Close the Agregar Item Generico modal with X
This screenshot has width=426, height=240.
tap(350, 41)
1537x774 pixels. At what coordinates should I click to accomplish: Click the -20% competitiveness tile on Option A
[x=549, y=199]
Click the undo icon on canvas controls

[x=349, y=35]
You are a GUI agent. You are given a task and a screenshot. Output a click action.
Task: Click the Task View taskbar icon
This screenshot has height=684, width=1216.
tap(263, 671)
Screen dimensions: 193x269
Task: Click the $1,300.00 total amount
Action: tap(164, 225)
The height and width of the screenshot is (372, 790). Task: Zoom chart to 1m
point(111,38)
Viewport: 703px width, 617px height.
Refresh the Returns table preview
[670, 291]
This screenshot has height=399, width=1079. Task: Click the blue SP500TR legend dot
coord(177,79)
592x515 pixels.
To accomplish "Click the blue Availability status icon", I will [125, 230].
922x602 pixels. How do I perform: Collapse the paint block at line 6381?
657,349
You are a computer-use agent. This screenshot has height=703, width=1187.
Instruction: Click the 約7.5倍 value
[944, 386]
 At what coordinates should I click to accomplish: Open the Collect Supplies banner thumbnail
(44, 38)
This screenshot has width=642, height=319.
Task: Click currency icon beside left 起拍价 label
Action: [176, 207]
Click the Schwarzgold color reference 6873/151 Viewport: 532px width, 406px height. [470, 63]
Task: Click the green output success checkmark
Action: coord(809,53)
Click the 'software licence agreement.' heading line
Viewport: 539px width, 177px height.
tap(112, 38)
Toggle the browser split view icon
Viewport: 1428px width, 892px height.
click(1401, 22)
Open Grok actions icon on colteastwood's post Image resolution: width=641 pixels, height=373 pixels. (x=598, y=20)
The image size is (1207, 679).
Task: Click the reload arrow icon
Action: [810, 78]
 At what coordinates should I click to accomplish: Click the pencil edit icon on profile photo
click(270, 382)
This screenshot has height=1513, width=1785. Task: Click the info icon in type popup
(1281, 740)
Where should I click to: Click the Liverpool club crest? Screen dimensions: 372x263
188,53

▸ Given task
Copy every item above word for word, with nothing changed.

▸ Exercise output
Close the Agregar Item Generico modal with X
This screenshot has width=426, height=240.
tap(350, 41)
1537x774 pixels. At what coordinates should I click to accomplish: Click the -20% competitiveness tile on Option A
[x=549, y=199]
Click the undo icon on canvas controls

[x=349, y=35]
You are a GUI agent. You are given a task and a screenshot. Output a click action.
Task: Click the Task View taskbar icon
This screenshot has height=684, width=1216.
tap(263, 671)
Screen dimensions: 193x269
Task: Click the $1,300.00 total amount
Action: tap(164, 225)
The height and width of the screenshot is (372, 790). Task: Zoom chart to 1m
point(111,38)
Viewport: 703px width, 617px height.
Refresh the Returns table preview
[670, 291]
This screenshot has height=399, width=1079. Task: Click the blue SP500TR legend dot
coord(177,79)
592x515 pixels.
To accomplish "Click the blue Availability status icon", I will [125, 230].
922x602 pixels. How do I perform: Collapse the paint block at line 6381?
657,349
You are a computer-use agent. This screenshot has height=703, width=1187.
Instruction: Click the 約7.5倍 value
[944, 386]
 At what coordinates should I click to accomplish: Open the Collect Supplies banner thumbnail
(44, 38)
This screenshot has width=642, height=319.
Task: Click currency icon beside left 起拍价 label
Action: [176, 207]
Click the Schwarzgold color reference 6873/151 Viewport: 532px width, 406px height. [470, 63]
Task: Click the green output success checkmark
Action: coord(809,53)
Click the 'software licence agreement.' heading line
Viewport: 539px width, 177px height.
tap(112, 38)
Toggle the browser split view icon
Viewport: 1428px width, 892px height.
click(1401, 22)
Open Grok actions icon on colteastwood's post Image resolution: width=641 pixels, height=373 pixels. (x=598, y=20)
The image size is (1207, 679).
Task: Click the reload arrow icon
Action: [810, 78]
 At what coordinates should I click to accomplish: Click the pencil edit icon on profile photo
click(270, 382)
This screenshot has height=1513, width=1785. Task: Click the info icon in type popup
(1281, 740)
Where should I click to: Click the Liverpool club crest? Screen dimensions: 372x263
188,53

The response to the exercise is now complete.